Побегут мальчишки и девки, — одна нога тут, другая там…
И явится Тёрка…
Помолится в правый угол, поклонится Марфе Ивакиевне, да и скажет:
— Извольте, сударыня, спинкой вверх повернуться. — Повернется Марфа Ивакиевна спиной вверх, девка ей спину обнажит, а Тёрка опять помолится образам, засучит рукава, два большие пальца выставит, другие все в кулаки зажмет, да и начнет двумя пальцами вести по обеим сторонам спинного хребта.
Он ведет, и за пальцами, под кожей, выступают две наполненные кровью полосы, в толстый расплющенный палец.
Марфа Ивакиевна не то что кричит, а мычит как-то так страшно, не по-человечески, что все уши затыкают.
Вот как избороздит так Тёрка всю спину Марфы Ивакиевны, точно ее сквозь строй гнали, она и начнет еле слышным голосом молиться за здравие благодетеля Тёрки и благодарить его.
— Дай тебе Бог, отец мой, всех благ земных! Оживил ты меня, несчастную страдалицу…
А сама от этого оживленья — точно по ней карета проехала, пролежит неделю, пошевелиться не может ни рукой, ни ногой, а про спину и говорить нечего: в эту неделю у ней на спине все цвета радуги, перебывают, просто страсть взглянуть.
— Ах, Марфа Ивакиевна, голубушка, что вы с собой делаете? — скажет, бывало, ей моя покойная мать. — Ведь у вас мигрень одни сутки бывает, а с этим леченьем вы целую неделю так ужасно страдаете. Прогоните вы этого шарлатана, он вас уморит.
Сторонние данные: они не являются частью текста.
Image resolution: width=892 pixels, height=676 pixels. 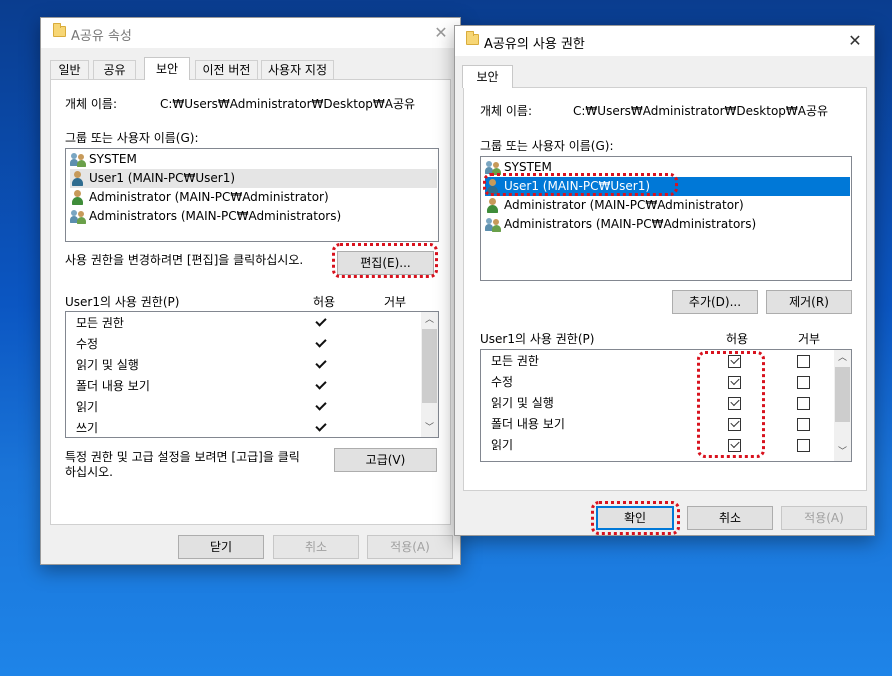 I want to click on list-item-selected: User1 (MAIN-PC₩User1), so click(x=668, y=186).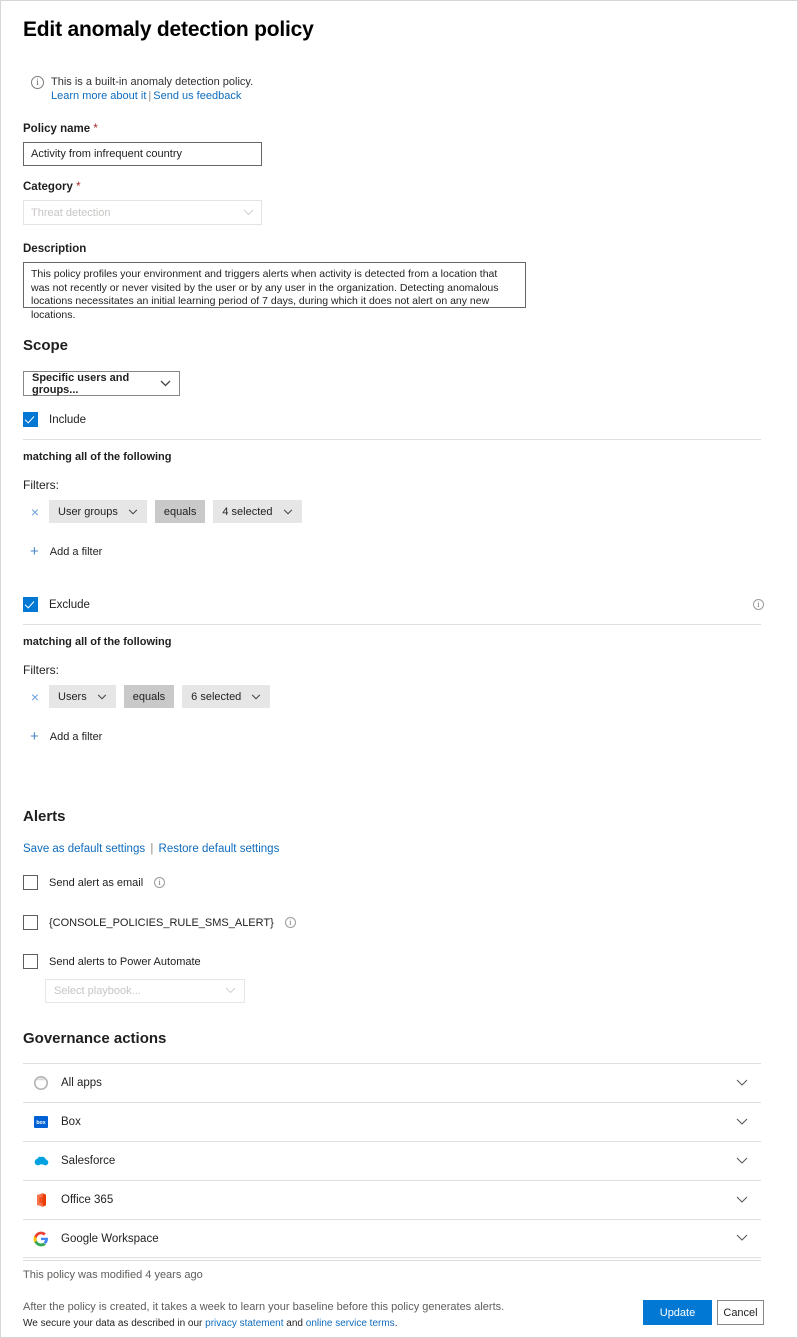 Image resolution: width=798 pixels, height=1338 pixels. What do you see at coordinates (52, 187) in the screenshot?
I see `category-label: Category *` at bounding box center [52, 187].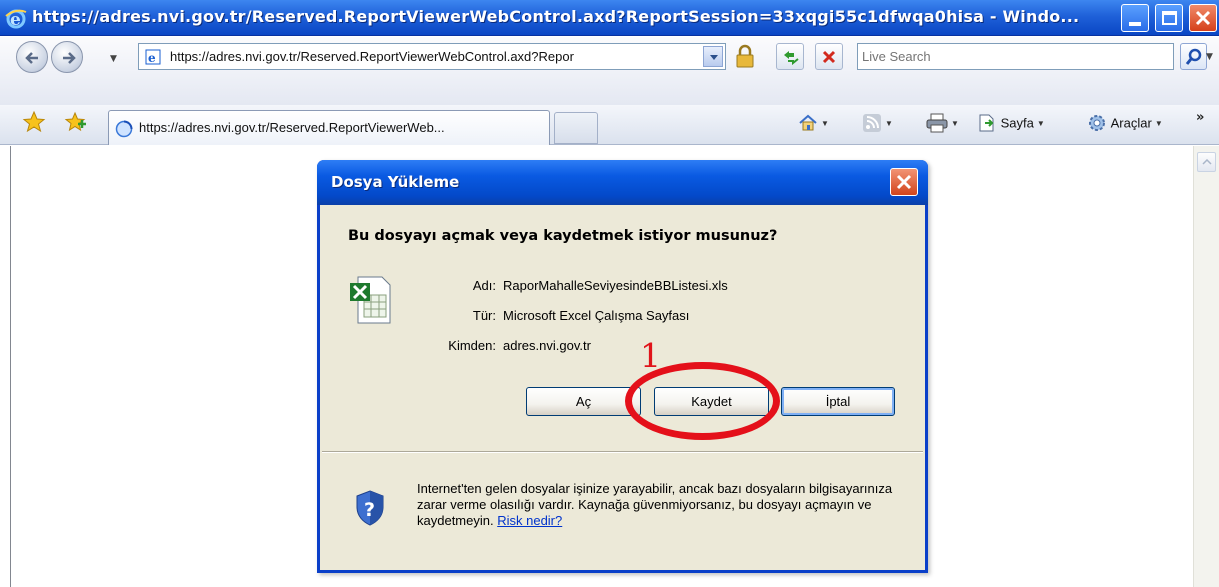 This screenshot has width=1219, height=587. I want to click on minimize-button, so click(1135, 18).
— Ах нет, уж не говорите этого! Ведь я чувствую, какую он в меня силу влагает. Какой он шарлатан! Ведь он это все с молитвами лечит. Нет уж, пусть его, мой батюшка, лечит как знает, ведь ему это свыше дано. Видели вы его бороду?.. Что ж, спроста это, вы думаете?.. Я в него верую. Уж вы не смущайте меня, это грех. Вот я бы вам советовала вашу Пашеньку от золотухи полечить: он бы как рукой снял всю боль. Право, попробуйте…
— Что это вы, Марфа Ивакиевна, избави Боже! Да если ваш Тёрка один раз пальцем проведет по моей тщедушной Пашеньке, она на две половины перервется. Бог с вами, у меня от одной мысли мороз по коже.
Покойница мать моя так боялась Тёрку, что, когда он приходил, зажимала уши и убегала опрометью домой.
А мы, дети, нисколько не разделяли этого страха нашей матери. Напротив, мы очень любили, когда к Марфе Ивакиевне приходил Тёрка; вместе, с ее детьми смотрели на него как на чудо, всегда ловили его на возвратном пути в передней и в один голос кричали ему:
— Господин Тёрка, сделайте милость, покажите нам вашу бороду…
— Извольте, деточки, поглядите, вот какова у меня бородушка!
При этом Тёрка расстегивал свой длиннополый сюртук, полосатую поперек жилетку, закидывал руки за шею и развязывал тесемки черного коленкорового мешка, в котором была спрятана борода.
Во время этих приготовлений мы все стояли разинув рот, следя за его движениями.
Вдруг Тёрка сдёргивал мешок, и черная как смоль борода, развиваясь, падала до полу. При этом мы, обыкновенно, вздрагивали и вскрикивали невольно. Но скоро робость наша проходила, мы начинали щипать диковинную бороду, мерять ее своими маленькими руками и тащить ее каждая в свою сторону.